The undo/redo stacks contain "deltas" which are objects giving the (roughly) minimal amount of information needed to invert the given action (this minimality is not critical, but it is the current implementation). Note that this means that when undoing/redoing an action, the delta actually has to be updated. For example, when merging two groups, a and b, you need to record a mask saying which of the spikes in the resulting merged group came from group a and which came from group b (the spikes in the merged group are sorted so you cannot simply split at a given point); however if this action is undone, the only information required for the redo stack is the group numbers a and b, since we can redo the merge using just these two numbers.

So far we haven't discussed how the groups array is constructed in the first place: when a cut file is available, the parsed-data element will provide the raw array of group identities from the file, which can simply be converted to an array of indices for each group; when no cut file is available, the parsed-data element will instead provide just the number of spikes, and the cut-object will create an array with a single group of the relevant size. (If no tetrode data is available then the cut is left as null.) In both cases, if the user takes an action to mutate the cut (i.e. merge, split, etc.) the cut-object will emit a "fork" event, signifying that it should now be treated as a new file.

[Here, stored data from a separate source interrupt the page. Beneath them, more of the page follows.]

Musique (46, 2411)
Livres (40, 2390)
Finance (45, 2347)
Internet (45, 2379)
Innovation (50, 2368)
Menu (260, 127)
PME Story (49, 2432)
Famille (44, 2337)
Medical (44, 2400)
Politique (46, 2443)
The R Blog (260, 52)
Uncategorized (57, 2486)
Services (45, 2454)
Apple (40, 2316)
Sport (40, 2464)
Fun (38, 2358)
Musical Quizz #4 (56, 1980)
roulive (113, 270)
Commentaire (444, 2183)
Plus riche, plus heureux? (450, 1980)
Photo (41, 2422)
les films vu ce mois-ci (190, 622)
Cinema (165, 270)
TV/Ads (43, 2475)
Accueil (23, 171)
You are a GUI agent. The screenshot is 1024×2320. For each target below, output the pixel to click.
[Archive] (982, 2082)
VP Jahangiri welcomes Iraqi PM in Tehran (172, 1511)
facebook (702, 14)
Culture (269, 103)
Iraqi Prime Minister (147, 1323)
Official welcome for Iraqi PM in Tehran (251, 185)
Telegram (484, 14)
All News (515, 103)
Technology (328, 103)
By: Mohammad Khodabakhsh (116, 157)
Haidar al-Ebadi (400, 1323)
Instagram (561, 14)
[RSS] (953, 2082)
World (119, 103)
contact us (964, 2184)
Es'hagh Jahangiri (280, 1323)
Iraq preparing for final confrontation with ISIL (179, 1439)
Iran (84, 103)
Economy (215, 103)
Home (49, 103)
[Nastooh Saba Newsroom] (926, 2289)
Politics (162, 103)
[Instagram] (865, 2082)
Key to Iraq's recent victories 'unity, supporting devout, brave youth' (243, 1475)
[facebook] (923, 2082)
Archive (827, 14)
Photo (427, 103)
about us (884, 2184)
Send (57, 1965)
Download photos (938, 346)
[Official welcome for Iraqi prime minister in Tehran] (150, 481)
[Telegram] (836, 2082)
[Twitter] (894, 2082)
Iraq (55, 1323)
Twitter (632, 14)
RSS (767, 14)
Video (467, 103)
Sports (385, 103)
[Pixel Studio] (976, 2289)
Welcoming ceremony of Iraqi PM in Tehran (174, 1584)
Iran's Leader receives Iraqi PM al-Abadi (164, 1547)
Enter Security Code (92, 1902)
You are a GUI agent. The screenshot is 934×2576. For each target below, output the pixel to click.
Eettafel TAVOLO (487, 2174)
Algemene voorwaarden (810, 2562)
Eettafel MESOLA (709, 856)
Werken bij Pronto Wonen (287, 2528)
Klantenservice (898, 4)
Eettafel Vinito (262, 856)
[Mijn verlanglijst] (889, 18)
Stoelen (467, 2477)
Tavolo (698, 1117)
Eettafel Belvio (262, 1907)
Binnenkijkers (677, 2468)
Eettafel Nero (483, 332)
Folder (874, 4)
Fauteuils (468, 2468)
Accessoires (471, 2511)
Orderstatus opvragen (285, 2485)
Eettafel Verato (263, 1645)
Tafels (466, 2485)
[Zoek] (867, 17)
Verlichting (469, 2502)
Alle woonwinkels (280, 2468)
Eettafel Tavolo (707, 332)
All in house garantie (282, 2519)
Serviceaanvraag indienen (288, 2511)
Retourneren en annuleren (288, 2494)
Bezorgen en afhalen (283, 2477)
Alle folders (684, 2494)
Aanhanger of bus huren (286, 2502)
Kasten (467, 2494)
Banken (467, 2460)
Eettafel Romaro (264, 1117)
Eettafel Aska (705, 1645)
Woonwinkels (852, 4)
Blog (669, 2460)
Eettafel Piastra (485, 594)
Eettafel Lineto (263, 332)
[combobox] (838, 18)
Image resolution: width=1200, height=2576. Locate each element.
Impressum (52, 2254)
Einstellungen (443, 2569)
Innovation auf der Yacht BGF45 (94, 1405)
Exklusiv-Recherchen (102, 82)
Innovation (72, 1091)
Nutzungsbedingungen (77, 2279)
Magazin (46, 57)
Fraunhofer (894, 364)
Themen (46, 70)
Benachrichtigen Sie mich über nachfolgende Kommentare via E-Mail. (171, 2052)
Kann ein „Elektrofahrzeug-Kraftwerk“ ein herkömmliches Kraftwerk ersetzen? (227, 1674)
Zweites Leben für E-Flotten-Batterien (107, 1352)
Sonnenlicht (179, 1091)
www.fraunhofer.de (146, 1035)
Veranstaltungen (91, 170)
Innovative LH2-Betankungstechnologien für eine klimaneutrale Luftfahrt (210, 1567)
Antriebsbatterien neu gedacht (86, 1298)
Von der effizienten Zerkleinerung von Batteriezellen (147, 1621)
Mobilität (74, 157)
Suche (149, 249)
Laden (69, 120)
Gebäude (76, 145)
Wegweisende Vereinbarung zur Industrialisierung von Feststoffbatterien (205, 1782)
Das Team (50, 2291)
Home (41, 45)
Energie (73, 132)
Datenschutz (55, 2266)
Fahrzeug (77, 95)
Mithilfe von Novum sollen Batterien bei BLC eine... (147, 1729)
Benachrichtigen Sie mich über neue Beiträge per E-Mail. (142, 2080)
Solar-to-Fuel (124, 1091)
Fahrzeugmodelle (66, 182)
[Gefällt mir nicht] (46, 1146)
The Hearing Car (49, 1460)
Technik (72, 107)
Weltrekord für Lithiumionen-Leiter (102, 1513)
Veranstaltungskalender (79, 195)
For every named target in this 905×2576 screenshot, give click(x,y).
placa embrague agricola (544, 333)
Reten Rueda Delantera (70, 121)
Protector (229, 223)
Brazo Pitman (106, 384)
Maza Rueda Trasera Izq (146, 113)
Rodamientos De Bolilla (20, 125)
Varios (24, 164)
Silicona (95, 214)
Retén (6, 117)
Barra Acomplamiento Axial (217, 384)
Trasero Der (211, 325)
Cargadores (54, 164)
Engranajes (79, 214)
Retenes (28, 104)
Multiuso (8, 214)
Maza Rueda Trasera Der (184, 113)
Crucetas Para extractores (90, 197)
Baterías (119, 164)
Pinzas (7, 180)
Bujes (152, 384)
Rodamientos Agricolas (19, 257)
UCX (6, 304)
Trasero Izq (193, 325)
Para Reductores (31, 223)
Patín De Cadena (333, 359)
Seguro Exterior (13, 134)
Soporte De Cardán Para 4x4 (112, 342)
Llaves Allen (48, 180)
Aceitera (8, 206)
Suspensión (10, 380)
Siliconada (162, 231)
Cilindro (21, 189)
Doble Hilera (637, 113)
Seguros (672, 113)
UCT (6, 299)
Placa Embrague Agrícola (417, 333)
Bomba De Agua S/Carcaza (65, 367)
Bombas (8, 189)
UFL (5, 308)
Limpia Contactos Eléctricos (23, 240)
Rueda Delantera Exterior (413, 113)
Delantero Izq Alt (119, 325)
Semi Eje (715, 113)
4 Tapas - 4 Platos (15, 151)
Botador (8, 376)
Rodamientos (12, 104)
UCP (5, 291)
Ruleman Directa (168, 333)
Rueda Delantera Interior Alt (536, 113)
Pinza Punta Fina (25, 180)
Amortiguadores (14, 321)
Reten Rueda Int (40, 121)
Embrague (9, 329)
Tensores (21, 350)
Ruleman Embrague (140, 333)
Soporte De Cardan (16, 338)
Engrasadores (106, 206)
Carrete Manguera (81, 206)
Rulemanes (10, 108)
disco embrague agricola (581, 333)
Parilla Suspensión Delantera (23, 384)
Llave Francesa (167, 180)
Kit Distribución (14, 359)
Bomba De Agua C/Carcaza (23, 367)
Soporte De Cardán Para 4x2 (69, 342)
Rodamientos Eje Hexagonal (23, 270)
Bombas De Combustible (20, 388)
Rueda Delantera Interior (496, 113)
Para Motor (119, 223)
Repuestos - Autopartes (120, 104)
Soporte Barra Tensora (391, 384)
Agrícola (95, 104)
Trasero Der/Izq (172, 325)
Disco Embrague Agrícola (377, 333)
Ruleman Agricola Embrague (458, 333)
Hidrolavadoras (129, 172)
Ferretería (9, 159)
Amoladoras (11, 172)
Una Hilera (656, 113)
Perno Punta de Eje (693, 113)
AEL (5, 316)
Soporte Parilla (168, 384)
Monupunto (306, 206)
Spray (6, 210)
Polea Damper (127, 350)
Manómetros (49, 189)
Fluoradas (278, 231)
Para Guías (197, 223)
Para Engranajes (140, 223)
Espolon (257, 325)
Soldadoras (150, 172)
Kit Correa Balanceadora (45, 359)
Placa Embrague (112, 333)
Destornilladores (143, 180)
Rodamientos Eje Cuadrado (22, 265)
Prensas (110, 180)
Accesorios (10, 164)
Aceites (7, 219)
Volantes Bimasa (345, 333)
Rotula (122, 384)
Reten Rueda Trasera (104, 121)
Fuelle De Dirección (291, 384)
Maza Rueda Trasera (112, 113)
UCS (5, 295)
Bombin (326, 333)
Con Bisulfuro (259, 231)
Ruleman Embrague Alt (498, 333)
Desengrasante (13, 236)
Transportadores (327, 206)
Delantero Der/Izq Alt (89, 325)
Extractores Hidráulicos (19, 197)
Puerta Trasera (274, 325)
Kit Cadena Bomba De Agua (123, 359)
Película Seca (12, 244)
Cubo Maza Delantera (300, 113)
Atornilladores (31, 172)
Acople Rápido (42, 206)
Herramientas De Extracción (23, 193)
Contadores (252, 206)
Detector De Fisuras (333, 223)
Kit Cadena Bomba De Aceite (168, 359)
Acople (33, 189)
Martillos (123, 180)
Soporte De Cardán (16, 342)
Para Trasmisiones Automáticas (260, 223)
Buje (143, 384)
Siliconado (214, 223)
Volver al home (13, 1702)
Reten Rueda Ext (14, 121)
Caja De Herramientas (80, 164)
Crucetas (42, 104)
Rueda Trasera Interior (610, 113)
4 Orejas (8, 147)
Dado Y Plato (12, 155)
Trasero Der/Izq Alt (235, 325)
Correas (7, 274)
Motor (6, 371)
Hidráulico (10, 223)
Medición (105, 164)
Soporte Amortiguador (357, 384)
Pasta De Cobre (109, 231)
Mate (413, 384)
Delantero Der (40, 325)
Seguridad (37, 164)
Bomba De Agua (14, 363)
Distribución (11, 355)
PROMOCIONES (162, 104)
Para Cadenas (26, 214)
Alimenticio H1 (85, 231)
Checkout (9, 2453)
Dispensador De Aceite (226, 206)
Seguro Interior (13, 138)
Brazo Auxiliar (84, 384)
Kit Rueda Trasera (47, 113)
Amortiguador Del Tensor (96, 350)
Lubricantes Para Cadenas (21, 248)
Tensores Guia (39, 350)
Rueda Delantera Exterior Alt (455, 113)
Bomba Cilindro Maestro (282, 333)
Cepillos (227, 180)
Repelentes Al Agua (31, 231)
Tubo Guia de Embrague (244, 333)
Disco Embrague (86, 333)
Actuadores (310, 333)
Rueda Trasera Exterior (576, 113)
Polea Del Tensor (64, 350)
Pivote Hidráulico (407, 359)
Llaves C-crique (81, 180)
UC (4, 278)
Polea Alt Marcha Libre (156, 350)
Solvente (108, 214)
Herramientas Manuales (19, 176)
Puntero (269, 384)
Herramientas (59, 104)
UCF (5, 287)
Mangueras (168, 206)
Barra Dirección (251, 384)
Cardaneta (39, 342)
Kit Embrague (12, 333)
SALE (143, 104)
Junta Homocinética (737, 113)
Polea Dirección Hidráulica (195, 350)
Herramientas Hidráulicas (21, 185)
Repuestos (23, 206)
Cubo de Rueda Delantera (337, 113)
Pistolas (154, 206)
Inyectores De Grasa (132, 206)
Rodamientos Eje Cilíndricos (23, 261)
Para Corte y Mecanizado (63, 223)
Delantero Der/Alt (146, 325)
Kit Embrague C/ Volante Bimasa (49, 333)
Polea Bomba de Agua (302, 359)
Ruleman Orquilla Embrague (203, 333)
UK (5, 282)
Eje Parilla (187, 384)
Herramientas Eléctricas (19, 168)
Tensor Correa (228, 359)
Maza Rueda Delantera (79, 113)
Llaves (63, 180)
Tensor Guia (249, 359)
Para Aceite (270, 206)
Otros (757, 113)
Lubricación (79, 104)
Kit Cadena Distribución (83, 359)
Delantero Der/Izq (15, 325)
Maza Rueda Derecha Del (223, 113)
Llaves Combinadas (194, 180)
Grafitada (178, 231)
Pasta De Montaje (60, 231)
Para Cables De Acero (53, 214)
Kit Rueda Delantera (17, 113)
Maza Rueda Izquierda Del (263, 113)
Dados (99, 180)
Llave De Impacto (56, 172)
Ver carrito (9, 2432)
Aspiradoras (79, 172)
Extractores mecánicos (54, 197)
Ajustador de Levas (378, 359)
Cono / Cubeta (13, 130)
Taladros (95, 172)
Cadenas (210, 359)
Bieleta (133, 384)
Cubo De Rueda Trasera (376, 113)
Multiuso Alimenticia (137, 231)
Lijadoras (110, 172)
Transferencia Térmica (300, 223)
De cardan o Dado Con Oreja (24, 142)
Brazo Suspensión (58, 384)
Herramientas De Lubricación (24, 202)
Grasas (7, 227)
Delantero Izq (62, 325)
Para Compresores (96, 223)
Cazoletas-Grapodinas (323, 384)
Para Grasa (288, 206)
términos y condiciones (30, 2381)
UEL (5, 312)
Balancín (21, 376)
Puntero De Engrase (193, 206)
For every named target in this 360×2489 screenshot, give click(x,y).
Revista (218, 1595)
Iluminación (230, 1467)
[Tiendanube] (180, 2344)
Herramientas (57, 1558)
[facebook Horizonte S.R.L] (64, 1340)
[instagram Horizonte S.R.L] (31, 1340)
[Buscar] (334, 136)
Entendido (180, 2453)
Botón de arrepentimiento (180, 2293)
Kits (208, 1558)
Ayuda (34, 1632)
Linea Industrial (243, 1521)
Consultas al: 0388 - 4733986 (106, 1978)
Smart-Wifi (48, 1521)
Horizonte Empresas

The detail of this event contains a reference to the groups array, the undo/redo stacks, the undo/redo description stacks, and the cluster-painter state (which groups are src and dest) - unlike most other things in this project, this object is actually encapsulated as a class, CutStackState. The file-organiser listens for this 'fork' event, and stores the CutStackState in the trials array as though it were just another cut file. If the user leaves this cut and then returns to it, the old arrays/objects from the CutStackState are reinstated in the cut-object. This is the third, and final, way of "constructing" the groups array from the cut_box provided by parsed-data (it's not exactly constructing, because the array already existed). Note that this arrangement imposes an extra demand on the internal mechanics of the cut-object - it must use a fresh set of arrays/objects for each new cut_box that it loads, and it must never overwrite an existing array when mutating the groups, in other words you can never write groups = <something> (e.g. groups=[] or groups=something.splice(0)), except when dealing with a new cut_box, at which point it must do so. One final thing to note about cut-forking, is that the parsed-data element also listens for the event (in addition to the file-organiser), by doing so it knows in advance that the file-organiser is about to announce a spurious change of cut file and can thus avoid nulling and reissuing the cut_box.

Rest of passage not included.